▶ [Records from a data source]
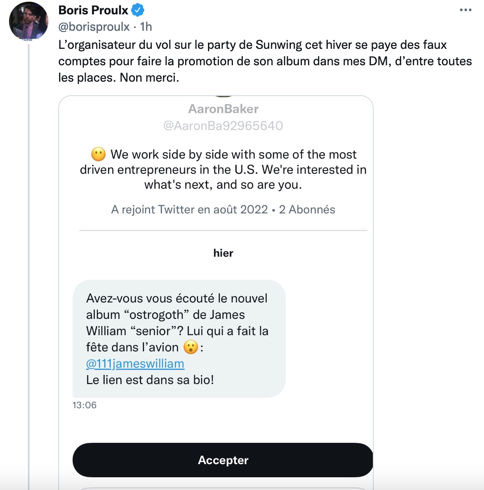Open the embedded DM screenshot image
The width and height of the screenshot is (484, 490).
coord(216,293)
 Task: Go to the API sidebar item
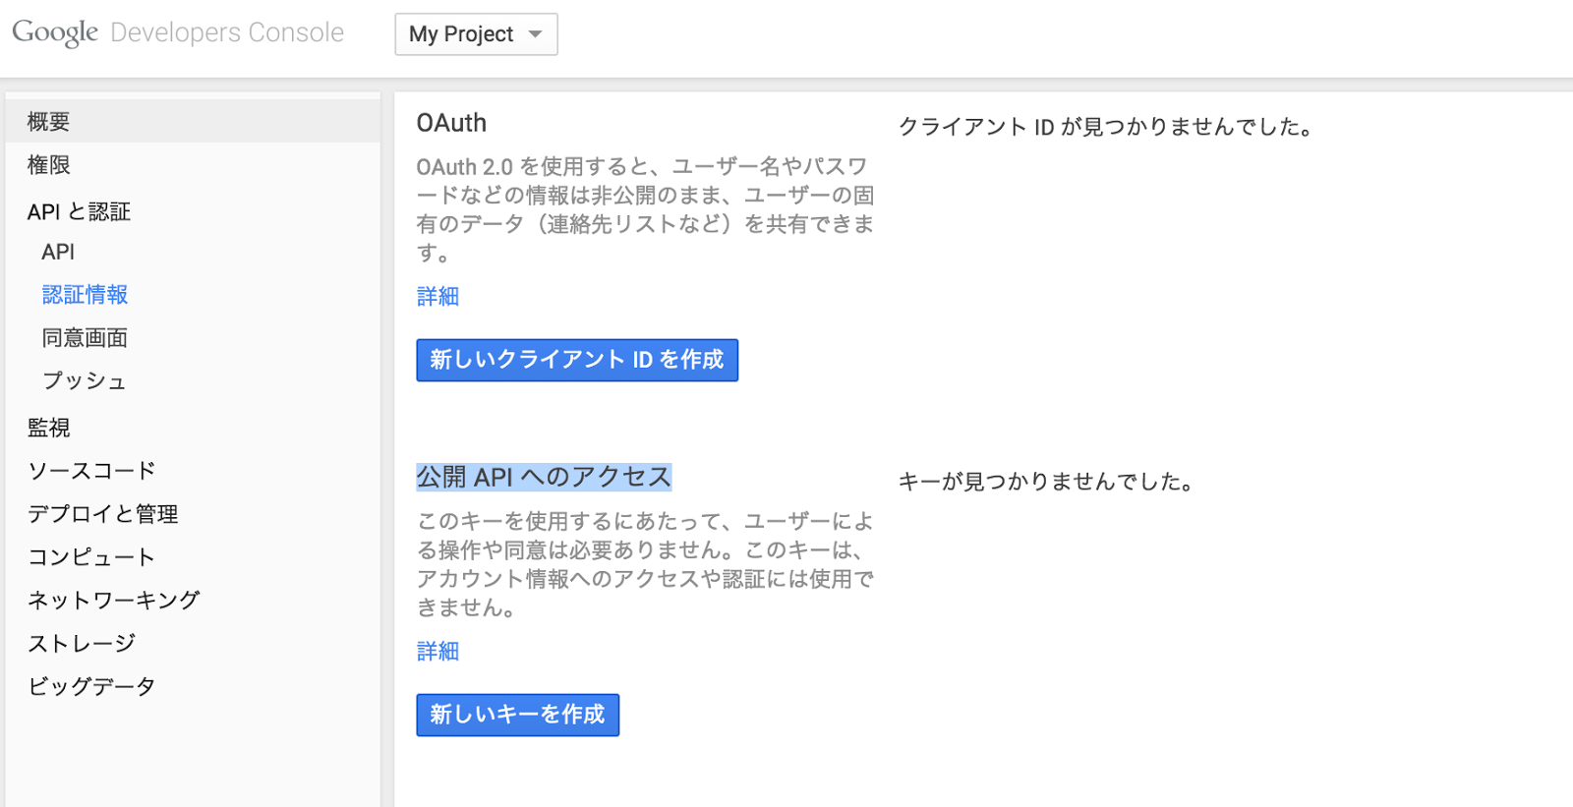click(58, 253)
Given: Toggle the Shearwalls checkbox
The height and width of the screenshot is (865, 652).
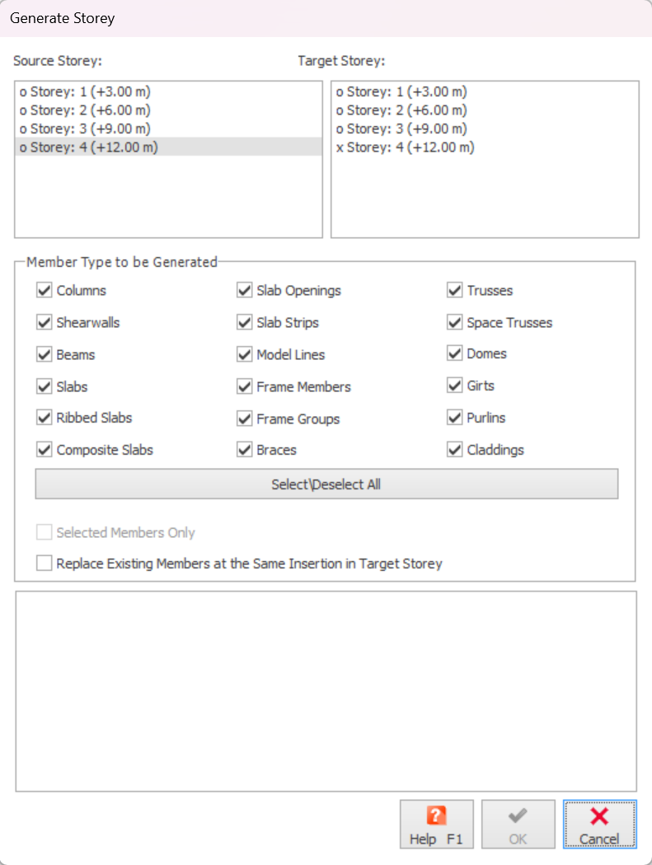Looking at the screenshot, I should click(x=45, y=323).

▶ [Task statement]
Nothing but the lines from the one with "The height and" through the end of the entries above, both included, should be set down, exactly and without pictures.

▶ [Solution to this task]
The height and width of the screenshot is (865, 652).
Looking at the screenshot, I should click(x=45, y=323).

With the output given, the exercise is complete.